Lastly during the call today we’ll commonly reference AM and AR in order to more easily make the distinction between Antero Midstream and Antero Resources respectively. First and foremost there was another strong quarter for Antero Midstream both operationally and financially. AM announced the first quarter distribution of $23.5 per unit a 31% increase year-over-year and 7% increase sequentially.
The distribution marks our fifth consecutive distribution increase since the IPO in November of 2014. As detailed in our earnings release we are now guiding to the year-over-year distribution growth of 30% in 2016 the top end of the original guidance range, which equates to increases of a penny and a half during each quarter in 2016.
The increase is driven by the $25 million increase in EBITDA and distributable cash flow guidance. The consistent top-tier distribution growth all while maintaining excess coverage, which came in at 1.6 times during the first quarter speaks to the stability and consistency of resulted AR and AM despite a decade low commodity price environment.
As you can see on Slide number 2 titled top-tier distribution growth and coverage AM continues to deliver top-tier distribution growth and DCF coverage well in excess of the partnerships 1.1 times to 1.2 times target.

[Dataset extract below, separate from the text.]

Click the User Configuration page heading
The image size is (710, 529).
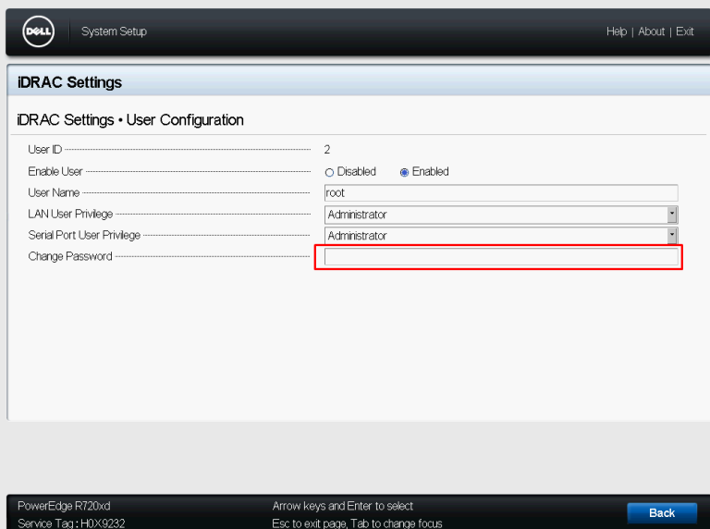pos(130,120)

Now let’s move on to our operating results during the first quarter. As a reminder, the results in year-over-year comparisons both include contribution from the Gathering and Compression and Water Handling and Treatment segment on a combined basis after successfully closing the water dropdown transaction at the end of the third quarter last year.
As highlighted on Slide number 3 of our earnings call presentation titled high growth midstream, average daily low pressure gathering volumes were 1,303 million per day in the first quarter, which represents a 39% increase from the prior year, and a 16% increase sequentially. High pressure gathering volumes were 1,222 million per day, and 8% increase over the prior year and 2% increase sequentially.

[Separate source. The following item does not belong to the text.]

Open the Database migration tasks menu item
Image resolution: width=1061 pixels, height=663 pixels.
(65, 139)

As we talked about in the fourth quarter, we now see a more normalized relationship of high pressure volumes of 90% to 95% of low pressure volumes now that the Stonewall pipeline is in service. Compression volumes during the quarter averaged 606 million per day, a 69% increase compared to the prior year quarter and a 27% increase sequentially.
The sequential increase in compression volumes is driven by growth from our first Utica compression station that was placed in the service late during the fourth quarter. The long station which has the capacity of 120 million per day was over 90% utilized in the first quarter just months after being placed into service. This growth project is an excellent example of just-in-time capital spending philosophy we have in Antero Midstream, which allows for the attractive organic build-out multiples of 4 to 7 times EBITDA.
Moving on to the fresh water delivery segment, fresh water delivery volumes averaged 97,331 barrels per day, a 7% decrease compared to the prior year quarter and a 19% decrease sequentially. One thing I would like to point out on the fresh water delivery volumes is that while we had a 7% decline in overall volumes year-over-year.
Antero Midstream serviced 10 fewer wells in the first quarter of 2016 relative to 2015 or 25% fewer wells utilizing the fresh water delivery system. Driver of that percentage difference is the amount of water used in each Marcellus completion in 2016 which has increased approximately 25% from 30 to 32 barrels per foot of lateral, the 38 to 40 barrels per foot of lateral.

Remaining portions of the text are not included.